Or was the public appeased because of the Moriarty factor? Because incongruously, there is a strong Moriarty factor. I say incongruously because when this Napoleon of crime was introduced in "The Final Problem" he had never been heard of before. In fact Watson makes a big to-do about not knowing anything about Holmes's so-called arch-nemesis. Yet here Conan Doyle is going against his own set canon having Moriarty wandering about prior to "The Final Problem" with Watson and the police all in the "know." It feels like there's too much back-peddling and re-writing in The Valley of Fear for my taste. Conan Doyle didn't know that Moriarty would seize the imagination of his readers so strongly, therefore he was underused at the time, just a device to rid himself of Holmes. Yet seize their imaginations he did and Conan Doyle brought him back in the only way he could. So whereas his love of writing Holmes might have waned, he still was intrigued by this master criminal and was therefore willing to bring him back as a way to enliven Holmes's narrative. It was also probably a way to remind his readers that at any time Holmes might stop exhibiting his deity-like powers and be resurrected no more. So, perhaps it was more a threat than anything else? But the problem of Moriarty, coupled with the book's structure, is the whole story feels like it's in some way-back machine where it was picking and choosing what had previously worked and creating some semblance of a Holmes story while really wanting to be anything but.

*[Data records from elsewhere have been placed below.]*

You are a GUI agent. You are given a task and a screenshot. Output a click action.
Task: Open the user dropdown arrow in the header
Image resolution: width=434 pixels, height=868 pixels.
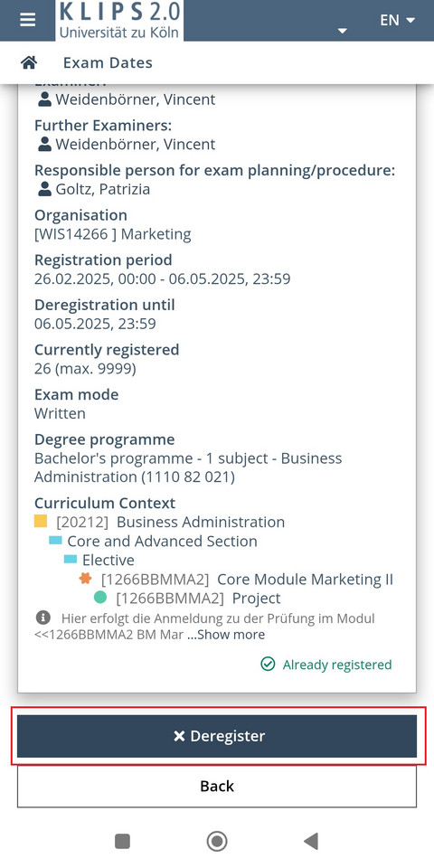tap(343, 31)
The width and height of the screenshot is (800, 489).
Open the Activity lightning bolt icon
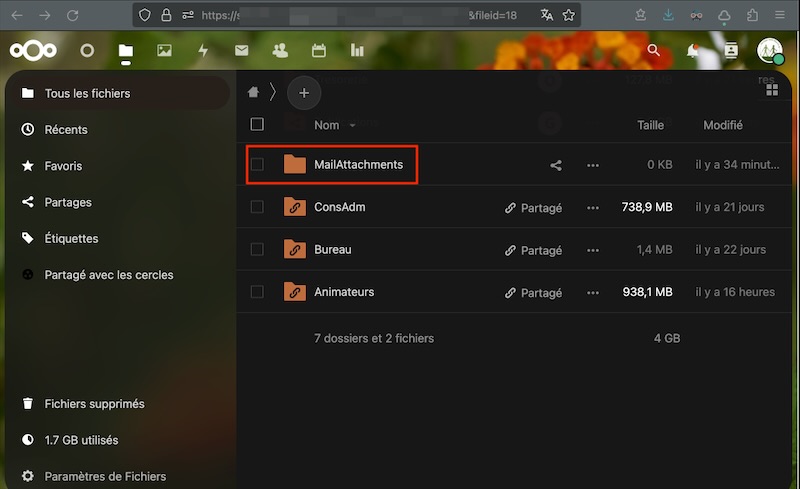tap(203, 50)
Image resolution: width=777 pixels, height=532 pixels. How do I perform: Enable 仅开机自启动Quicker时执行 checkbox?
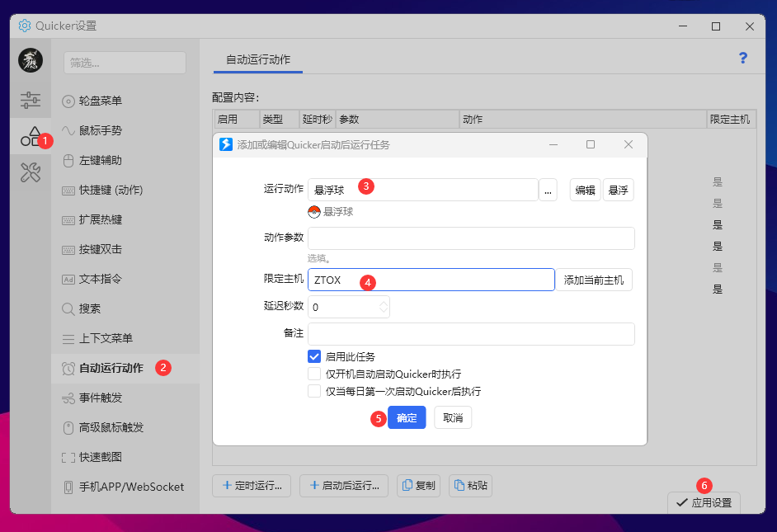[x=314, y=374]
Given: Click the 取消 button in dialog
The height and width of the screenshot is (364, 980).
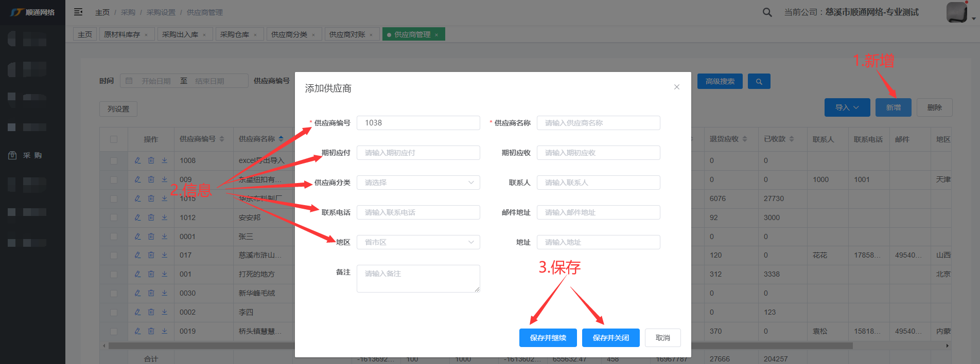Looking at the screenshot, I should 662,338.
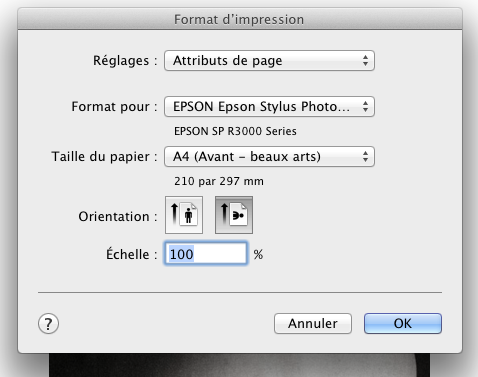
Task: Click the 210 par 297 mm text
Action: coord(219,181)
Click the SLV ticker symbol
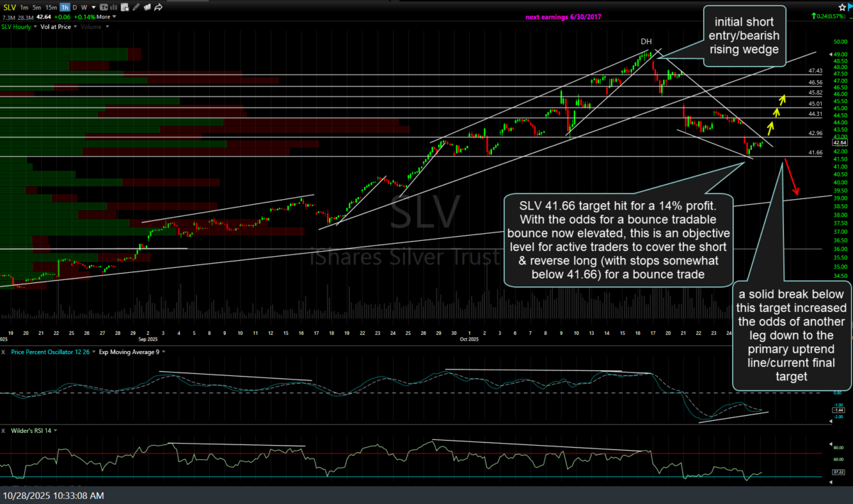The width and height of the screenshot is (853, 504). [x=10, y=7]
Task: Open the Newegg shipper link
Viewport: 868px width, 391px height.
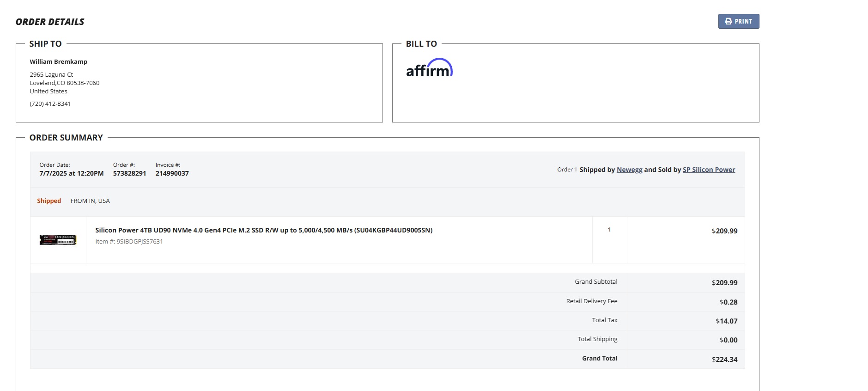Action: (629, 170)
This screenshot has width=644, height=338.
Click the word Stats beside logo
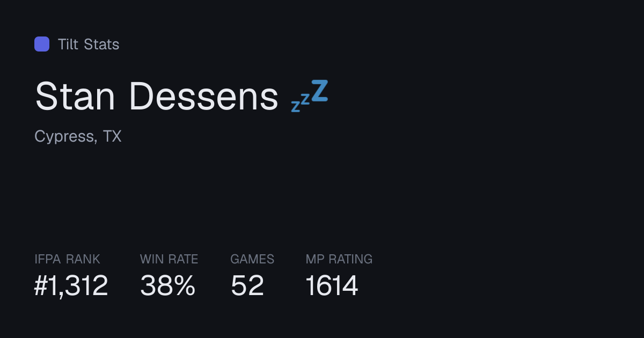coord(102,44)
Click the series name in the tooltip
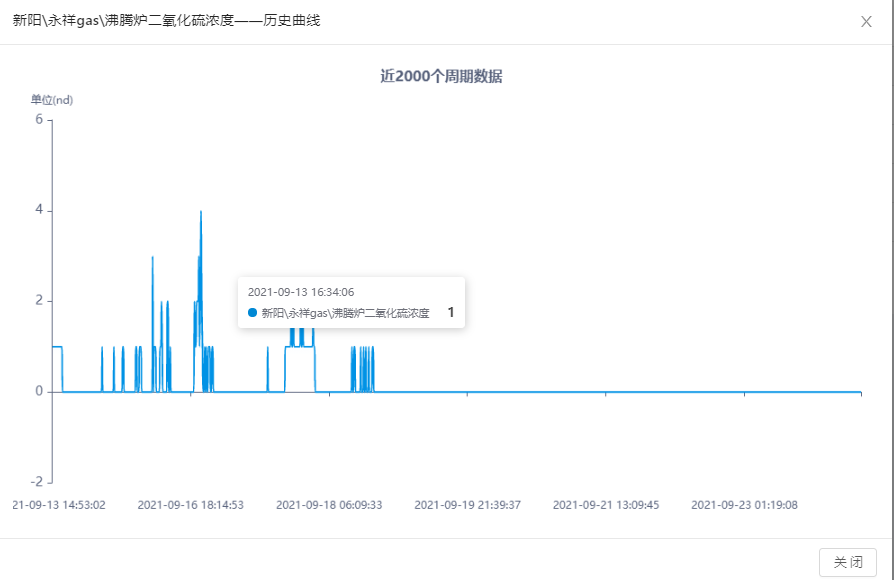The width and height of the screenshot is (894, 580). (x=345, y=313)
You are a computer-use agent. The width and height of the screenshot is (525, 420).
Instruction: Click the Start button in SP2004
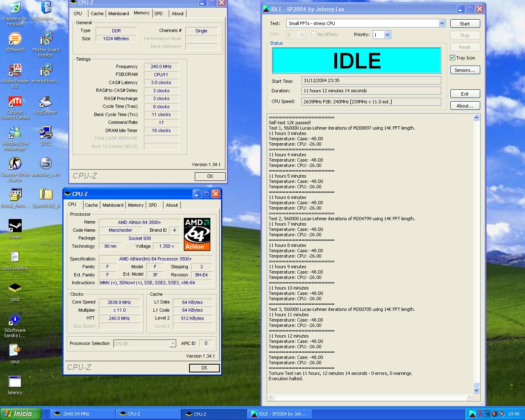point(465,24)
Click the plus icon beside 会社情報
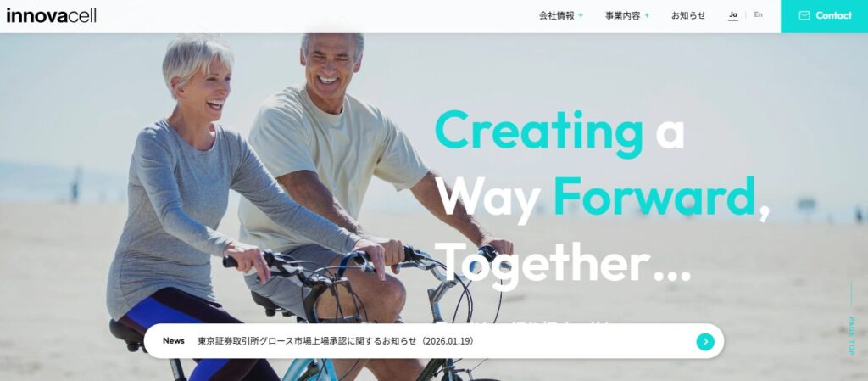Image resolution: width=868 pixels, height=381 pixels. 581,15
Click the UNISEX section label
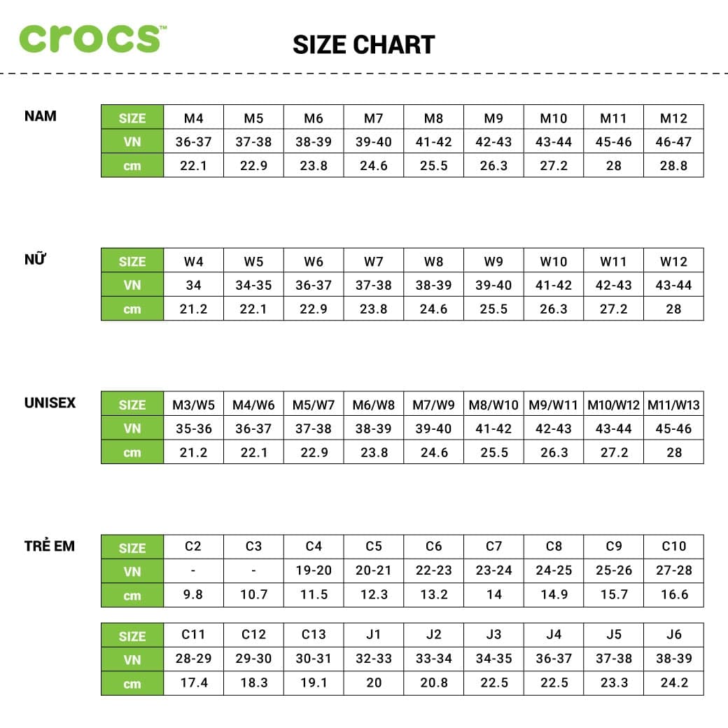Image resolution: width=728 pixels, height=728 pixels. coord(50,403)
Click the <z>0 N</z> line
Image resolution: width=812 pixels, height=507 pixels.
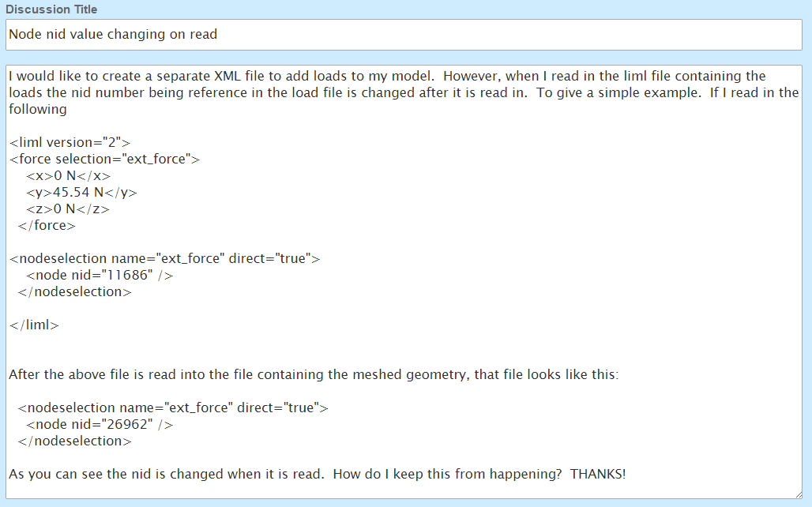pos(68,208)
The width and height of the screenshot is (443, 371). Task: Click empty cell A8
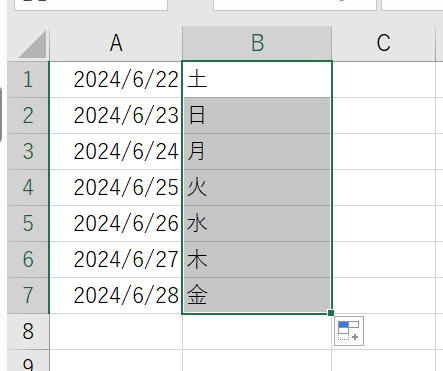(x=116, y=331)
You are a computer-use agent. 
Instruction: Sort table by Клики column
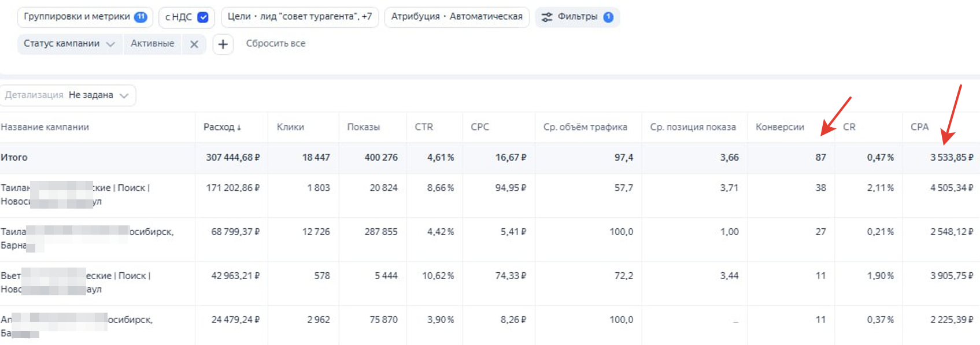click(290, 127)
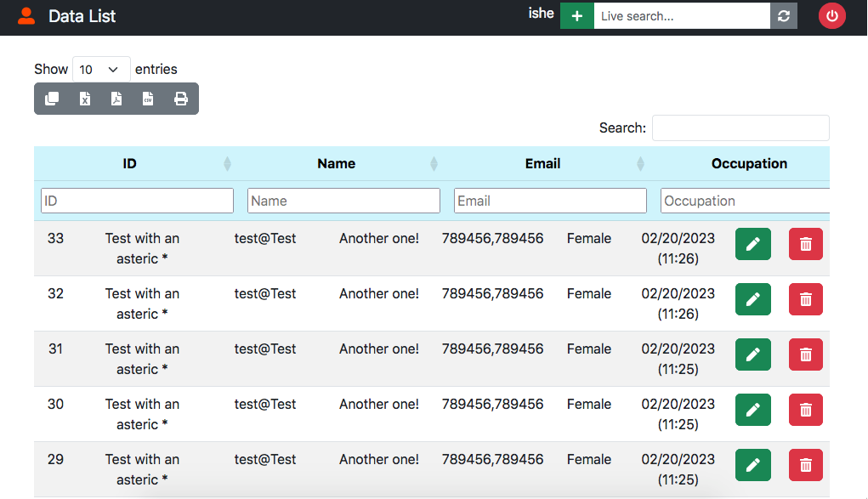Screen dimensions: 868x499
Task: Click the green plus add button
Action: (x=577, y=16)
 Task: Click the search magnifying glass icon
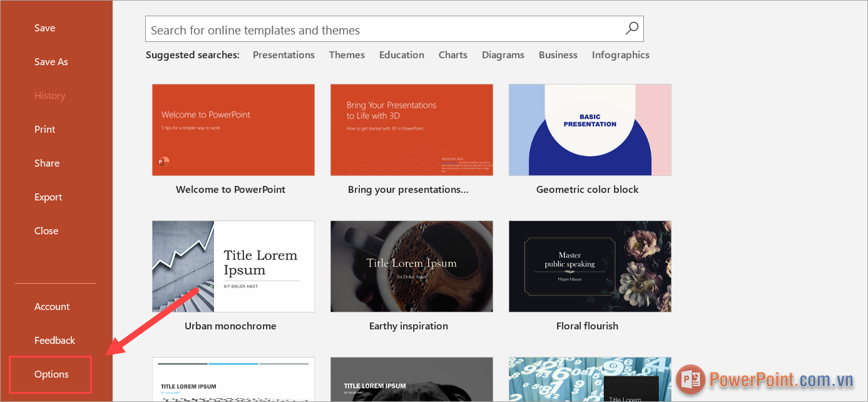click(x=631, y=28)
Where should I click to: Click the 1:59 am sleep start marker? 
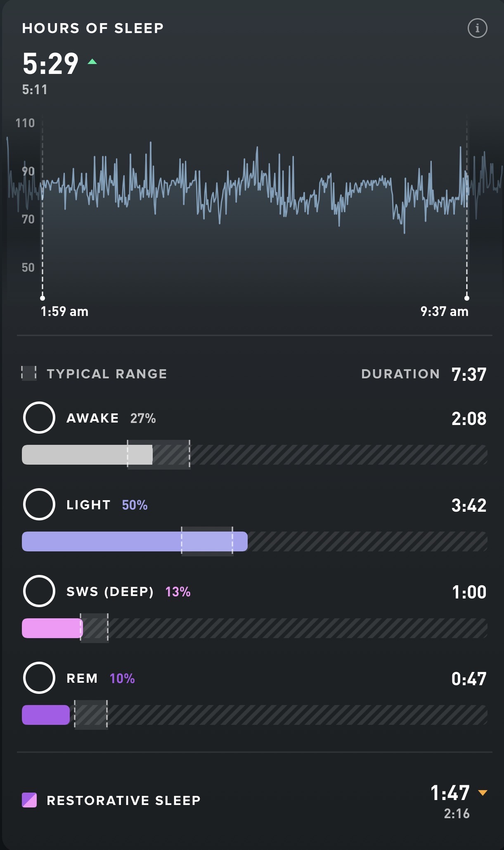[43, 298]
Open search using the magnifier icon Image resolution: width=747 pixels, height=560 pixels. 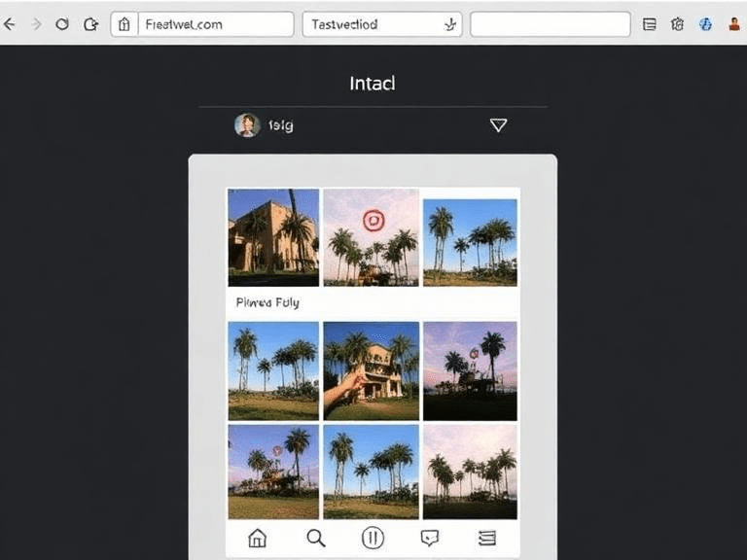(x=315, y=538)
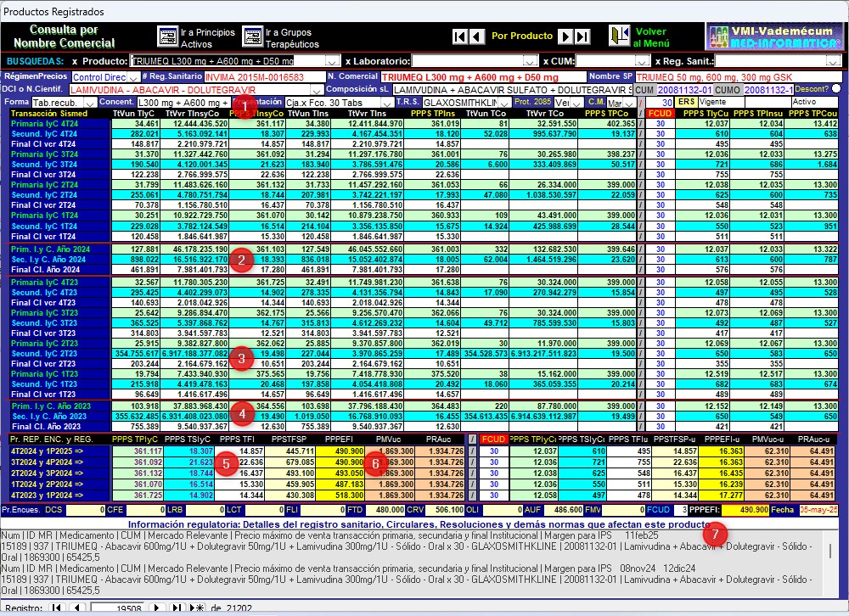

What surprised me about The Valley of Fear was that unlike A Study in Scarlet, the American half of the book actually felt fresh and compelling. Unlike the bizarre fever dream of Mormonism in A Study in Scarlet, Conan Doyle creates a gritty world reminiscent of Deadwood and Dashiell Hammett's Red Harvest. This actually feels like a probable America, most likely because it was loosely based on real events. Reading it I was surprised by how relevant and modern it felt. When you think about Sherlock Holmes it is always as that outre detective working within a staid Victorian society. There is that nostalgia factor. Yet as Stephen Moffat and Mark Gatiss so rightly did when they revitalized the stories for Sherlock they focused on the fact that the stories weren't meant to be caught in these Victorian trappings. The stories were contemporary, of their time, and fresh. Why else were they so popular? Reading them a hundred years later it is almost impossible not to be caught up in the Victoriana, in the minutiae. But then you read The Valley of Fear and it smacks you in the face. It's so alive, so dark, so gritty, so full of corruption and bleakness that you get it. All of a sudden you get that Conan Doyle, while somehow caught in the amber of the past, really isn't of the past, he's creating studies of human nature that are just as relevant today as they were a hundred years ago!

Yet for all that is right, he still has some American issues. Much like we, as readers, have stereotyped him as the writer of the preeminent Victorian consulting detective, he has stereotyped us Americans. And once again the misconceptions and errors run rampant. Firstly, seeing as every American woman is trapped in a doomed love triangle where one of the suitors kills the other, usually after years, where is my doomed love triangle? I have spent my entire life to date without a doomed love triangle and according to Conan Doyle that means I'm not a real American woman. Also, where the hell does this story take place? For a quarter of the book I was sure it was somewhere out west, but slowly I had inklings that it might be Pennsylvania, and since when is Detroit considered the far north? Because Madison is more north than Detroit... so what does that make where I live? Probably Canada according of Conan Doyle... And while I really liked the inclusion of the Pinkertons, and oh, the irony of them being founded by a Masonic Order only to bring one down, I do laugh, I have Pinkerton issues. Mainly my Pinkerton issues are that by this time Pinkertons weren't all good guys. In fact, not to put to fine a point on it, they were kind of evil with their tactics and strikebreaking. So while they do employ underhanded techniques, their ambiguous moral code isn't even touched upon, making them kind of look like heroes, when they are anything but. But then again, Conan Doyle isn't really one for the whole "accuracy" angle, especially as regards anything American.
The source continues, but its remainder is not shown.